▶ _The task_
Each entry here needs to be given again exactly.

▶ _Data records_
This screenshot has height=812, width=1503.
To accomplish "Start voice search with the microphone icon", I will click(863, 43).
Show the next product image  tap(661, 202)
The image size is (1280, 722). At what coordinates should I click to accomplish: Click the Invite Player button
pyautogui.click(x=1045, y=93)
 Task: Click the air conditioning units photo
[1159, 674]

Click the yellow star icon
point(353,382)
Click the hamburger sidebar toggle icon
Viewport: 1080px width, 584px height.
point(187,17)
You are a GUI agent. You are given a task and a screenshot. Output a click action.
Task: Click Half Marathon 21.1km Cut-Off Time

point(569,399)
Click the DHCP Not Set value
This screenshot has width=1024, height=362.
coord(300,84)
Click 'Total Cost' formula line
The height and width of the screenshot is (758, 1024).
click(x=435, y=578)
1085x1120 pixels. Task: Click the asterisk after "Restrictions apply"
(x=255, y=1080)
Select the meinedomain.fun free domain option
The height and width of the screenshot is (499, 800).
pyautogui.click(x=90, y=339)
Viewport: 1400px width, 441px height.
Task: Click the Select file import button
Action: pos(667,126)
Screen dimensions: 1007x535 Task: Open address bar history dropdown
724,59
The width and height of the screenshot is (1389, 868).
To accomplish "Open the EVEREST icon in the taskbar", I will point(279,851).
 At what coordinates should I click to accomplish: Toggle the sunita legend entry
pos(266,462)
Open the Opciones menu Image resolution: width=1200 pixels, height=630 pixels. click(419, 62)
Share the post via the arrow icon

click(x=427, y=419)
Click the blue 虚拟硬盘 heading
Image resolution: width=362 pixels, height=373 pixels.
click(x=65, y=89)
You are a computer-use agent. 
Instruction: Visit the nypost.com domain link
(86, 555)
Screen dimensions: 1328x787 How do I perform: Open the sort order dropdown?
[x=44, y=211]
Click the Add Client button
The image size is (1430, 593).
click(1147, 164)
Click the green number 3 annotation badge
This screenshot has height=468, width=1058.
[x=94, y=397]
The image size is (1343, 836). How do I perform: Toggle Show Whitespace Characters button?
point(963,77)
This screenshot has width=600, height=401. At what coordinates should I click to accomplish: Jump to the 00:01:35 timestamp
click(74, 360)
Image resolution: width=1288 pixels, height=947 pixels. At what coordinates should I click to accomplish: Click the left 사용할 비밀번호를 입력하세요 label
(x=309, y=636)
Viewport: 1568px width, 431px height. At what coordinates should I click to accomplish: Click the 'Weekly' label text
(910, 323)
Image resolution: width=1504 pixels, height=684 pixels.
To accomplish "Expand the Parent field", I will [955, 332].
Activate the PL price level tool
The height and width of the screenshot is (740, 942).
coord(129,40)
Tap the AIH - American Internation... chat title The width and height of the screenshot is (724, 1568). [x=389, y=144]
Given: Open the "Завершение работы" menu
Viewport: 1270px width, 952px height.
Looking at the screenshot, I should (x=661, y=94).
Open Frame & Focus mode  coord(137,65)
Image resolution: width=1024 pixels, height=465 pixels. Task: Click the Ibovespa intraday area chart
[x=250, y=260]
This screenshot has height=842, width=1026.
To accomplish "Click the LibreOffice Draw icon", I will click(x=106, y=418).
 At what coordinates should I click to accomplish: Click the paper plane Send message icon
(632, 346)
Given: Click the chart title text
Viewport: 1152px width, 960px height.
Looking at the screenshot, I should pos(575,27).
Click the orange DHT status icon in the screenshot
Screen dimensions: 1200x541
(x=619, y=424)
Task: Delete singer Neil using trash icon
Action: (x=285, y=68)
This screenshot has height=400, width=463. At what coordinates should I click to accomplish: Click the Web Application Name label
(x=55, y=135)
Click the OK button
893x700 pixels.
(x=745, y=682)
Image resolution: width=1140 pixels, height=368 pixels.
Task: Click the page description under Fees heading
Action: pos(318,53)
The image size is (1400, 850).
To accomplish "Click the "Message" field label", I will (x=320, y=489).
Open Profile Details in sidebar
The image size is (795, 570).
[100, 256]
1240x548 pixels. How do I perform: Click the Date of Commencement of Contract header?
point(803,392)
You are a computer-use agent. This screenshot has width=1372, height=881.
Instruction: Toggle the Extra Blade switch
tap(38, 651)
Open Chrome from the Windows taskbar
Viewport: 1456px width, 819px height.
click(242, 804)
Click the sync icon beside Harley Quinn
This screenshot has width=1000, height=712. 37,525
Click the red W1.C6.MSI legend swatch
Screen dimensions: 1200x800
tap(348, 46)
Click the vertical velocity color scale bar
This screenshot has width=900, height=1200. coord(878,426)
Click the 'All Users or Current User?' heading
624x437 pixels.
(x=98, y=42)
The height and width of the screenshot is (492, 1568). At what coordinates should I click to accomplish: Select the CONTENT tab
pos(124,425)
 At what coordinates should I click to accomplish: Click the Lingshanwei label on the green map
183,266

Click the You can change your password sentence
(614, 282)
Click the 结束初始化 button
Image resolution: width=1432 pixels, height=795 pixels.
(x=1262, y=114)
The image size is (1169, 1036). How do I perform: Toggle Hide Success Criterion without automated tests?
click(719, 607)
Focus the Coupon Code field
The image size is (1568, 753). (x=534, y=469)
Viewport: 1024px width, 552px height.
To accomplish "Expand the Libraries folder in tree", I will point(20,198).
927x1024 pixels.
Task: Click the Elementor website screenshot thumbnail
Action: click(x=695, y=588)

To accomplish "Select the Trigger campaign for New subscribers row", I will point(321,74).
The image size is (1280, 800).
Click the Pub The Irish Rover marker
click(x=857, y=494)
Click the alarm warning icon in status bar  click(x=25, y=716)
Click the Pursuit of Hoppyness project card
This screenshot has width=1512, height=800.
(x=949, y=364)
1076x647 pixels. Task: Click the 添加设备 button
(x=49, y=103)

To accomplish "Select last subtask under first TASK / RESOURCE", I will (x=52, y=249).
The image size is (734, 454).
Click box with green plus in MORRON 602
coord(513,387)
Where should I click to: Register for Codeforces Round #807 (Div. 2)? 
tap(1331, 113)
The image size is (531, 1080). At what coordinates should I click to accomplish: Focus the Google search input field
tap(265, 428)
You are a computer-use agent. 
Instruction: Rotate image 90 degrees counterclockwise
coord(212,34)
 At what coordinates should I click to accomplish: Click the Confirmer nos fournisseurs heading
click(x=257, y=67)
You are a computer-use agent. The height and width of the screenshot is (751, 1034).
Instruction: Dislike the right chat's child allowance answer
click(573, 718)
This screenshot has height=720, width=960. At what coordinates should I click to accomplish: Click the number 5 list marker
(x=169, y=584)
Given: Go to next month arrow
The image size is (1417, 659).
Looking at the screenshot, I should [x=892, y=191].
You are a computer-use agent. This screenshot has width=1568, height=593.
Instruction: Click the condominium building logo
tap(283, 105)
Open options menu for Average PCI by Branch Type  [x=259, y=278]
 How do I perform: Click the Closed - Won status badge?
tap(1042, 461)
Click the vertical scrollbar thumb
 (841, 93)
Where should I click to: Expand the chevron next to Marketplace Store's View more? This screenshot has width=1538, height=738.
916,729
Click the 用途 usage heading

▶ _Written answer_
This screenshot has height=812, width=1503.
To accomplish "Start voice search with the microphone icon", I will click(863, 43).
Show the next product image  tap(661, 202)
The image size is (1280, 722). At what coordinates should I click to accomplish: Click the Invite Player button
pyautogui.click(x=1045, y=93)
 Task: Click the air conditioning units photo
[1159, 674]

Click the yellow star icon
point(353,382)
Click the hamburger sidebar toggle icon
Viewport: 1080px width, 584px height.
point(187,17)
You are a GUI agent. You are given a task and a screenshot. Output a click action.
Task: Click Half Marathon 21.1km Cut-Off Time

point(569,399)
Click the DHCP Not Set value
This screenshot has width=1024, height=362.
coord(300,84)
Click 'Total Cost' formula line
The height and width of the screenshot is (758, 1024).
click(x=435, y=578)
1085x1120 pixels. Task: Click the asterisk after "Restrictions apply"
(x=255, y=1080)
Select the meinedomain.fun free domain option
The height and width of the screenshot is (499, 800).
pyautogui.click(x=90, y=339)
Viewport: 1400px width, 441px height.
Task: Click the Select file import button
Action: pos(667,126)
Screen dimensions: 1007x535 Task: Open address bar history dropdown
724,59
The width and height of the screenshot is (1389, 868).
To accomplish "Open the EVEREST icon in the taskbar", I will point(279,851).
 At what coordinates should I click to accomplish: Toggle the sunita legend entry
pos(266,462)
Open the Opciones menu Image resolution: width=1200 pixels, height=630 pixels. click(419, 62)
Share the post via the arrow icon

click(x=427, y=419)
Click the blue 虚拟硬盘 heading
Image resolution: width=362 pixels, height=373 pixels.
click(x=65, y=89)
You are a computer-use agent. 
Instruction: Visit the nypost.com domain link
(86, 555)
Screen dimensions: 1328x787 How do I perform: Open the sort order dropdown?
[x=44, y=211]
Click the Add Client button
The image size is (1430, 593).
click(1147, 164)
Click the green number 3 annotation badge
This screenshot has height=468, width=1058.
[x=94, y=397]
The image size is (1343, 836). How do I perform: Toggle Show Whitespace Characters button?
point(963,77)
This screenshot has width=600, height=401. At what coordinates should I click to accomplish: Jump to the 00:01:35 timestamp
click(74, 360)
Image resolution: width=1288 pixels, height=947 pixels. At what coordinates should I click to accomplish: Click the left 사용할 비밀번호를 입력하세요 label
(x=309, y=636)
Viewport: 1568px width, 431px height. At what coordinates should I click to accomplish: Click the 'Weekly' label text
(910, 323)
Image resolution: width=1504 pixels, height=684 pixels.
To accomplish "Expand the Parent field", I will [955, 332].
Activate the PL price level tool
The height and width of the screenshot is (740, 942).
coord(129,40)
Tap the AIH - American Internation... chat title The width and height of the screenshot is (724, 1568). [x=389, y=144]
Given: Open the "Завершение работы" menu
Viewport: 1270px width, 952px height.
Looking at the screenshot, I should (x=661, y=94).
Open Frame & Focus mode  coord(137,65)
Image resolution: width=1024 pixels, height=465 pixels. Task: Click the Ibovespa intraday area chart
[x=250, y=260]
This screenshot has height=842, width=1026.
To accomplish "Click the LibreOffice Draw icon", I will click(x=106, y=418).
 At what coordinates should I click to accomplish: Click the paper plane Send message icon
(632, 346)
Given: Click the chart title text
Viewport: 1152px width, 960px height.
Looking at the screenshot, I should pos(575,27).
Click the orange DHT status icon in the screenshot
Screen dimensions: 1200x541
(x=619, y=424)
Task: Delete singer Neil using trash icon
Action: (x=285, y=68)
This screenshot has height=400, width=463. At what coordinates should I click to accomplish: Click the Web Application Name label
(x=55, y=135)
Click the OK button
893x700 pixels.
(x=745, y=682)
Image resolution: width=1140 pixels, height=368 pixels.
Task: Click the page description under Fees heading
Action: pos(318,53)
The image size is (1400, 850).
To accomplish "Click the "Message" field label", I will (x=320, y=489).
Open Profile Details in sidebar
The image size is (795, 570).
[100, 256]
1240x548 pixels. How do I perform: Click the Date of Commencement of Contract header?
point(803,392)
You are a computer-use agent. This screenshot has width=1372, height=881.
Instruction: Toggle the Extra Blade switch
tap(38, 651)
Open Chrome from the Windows taskbar
Viewport: 1456px width, 819px height.
click(242, 804)
Click the sync icon beside Harley Quinn
This screenshot has width=1000, height=712. 37,525
Click the red W1.C6.MSI legend swatch
Screen dimensions: 1200x800
tap(348, 46)
Click the vertical velocity color scale bar
This screenshot has width=900, height=1200. coord(878,426)
Click the 'All Users or Current User?' heading
624x437 pixels.
(x=98, y=42)
The height and width of the screenshot is (492, 1568). At what coordinates should I click to accomplish: Select the CONTENT tab
pos(124,425)
 At what coordinates should I click to accomplish: Click the Lingshanwei label on the green map
183,266

Click the You can change your password sentence
(614, 282)
Click the 结束初始化 button
Image resolution: width=1432 pixels, height=795 pixels.
(x=1262, y=114)
The image size is (1169, 1036). How do I perform: Toggle Hide Success Criterion without automated tests?
click(719, 607)
Focus the Coupon Code field
The image size is (1568, 753). (x=534, y=469)
Viewport: 1024px width, 552px height.
To accomplish "Expand the Libraries folder in tree", I will point(20,198).
927x1024 pixels.
Task: Click the Elementor website screenshot thumbnail
Action: click(x=695, y=588)

To accomplish "Select the Trigger campaign for New subscribers row", I will point(321,74).
The image size is (1280, 800).
Click the Pub The Irish Rover marker
click(x=857, y=494)
Click the alarm warning icon in status bar  click(x=25, y=716)
Click the Pursuit of Hoppyness project card
This screenshot has width=1512, height=800.
(x=949, y=364)
1076x647 pixels. Task: Click the 添加设备 button
(x=49, y=103)

To accomplish "Select last subtask under first TASK / RESOURCE", I will (x=52, y=249).
The image size is (734, 454).
Click box with green plus in MORRON 602
coord(513,387)
Where should I click to: Register for Codeforces Round #807 (Div. 2)? 
tap(1331, 113)
The image size is (531, 1080). At what coordinates should I click to accomplish: Focus the Google search input field
tap(265, 428)
You are a computer-use agent. 
Instruction: Rotate image 90 degrees counterclockwise
coord(212,34)
 At what coordinates should I click to accomplish: Click the Confirmer nos fournisseurs heading
click(x=257, y=67)
You are a computer-use agent. The height and width of the screenshot is (751, 1034).
Instruction: Dislike the right chat's child allowance answer
click(573, 718)
This screenshot has height=720, width=960. At what coordinates should I click to accomplish: Click the number 5 list marker
(x=169, y=584)
Given: Go to next month arrow
The image size is (1417, 659).
Looking at the screenshot, I should [x=892, y=191].
You are a computer-use agent. This screenshot has width=1568, height=593.
Instruction: Click the condominium building logo
tap(283, 105)
Open options menu for Average PCI by Branch Type  [x=259, y=278]
 How do I perform: Click the Closed - Won status badge?
tap(1042, 461)
Click the vertical scrollbar thumb
 (841, 93)
Where should I click to: Expand the chevron next to Marketplace Store's View more? This screenshot has width=1538, height=738.
916,729
Click the 用途 usage heading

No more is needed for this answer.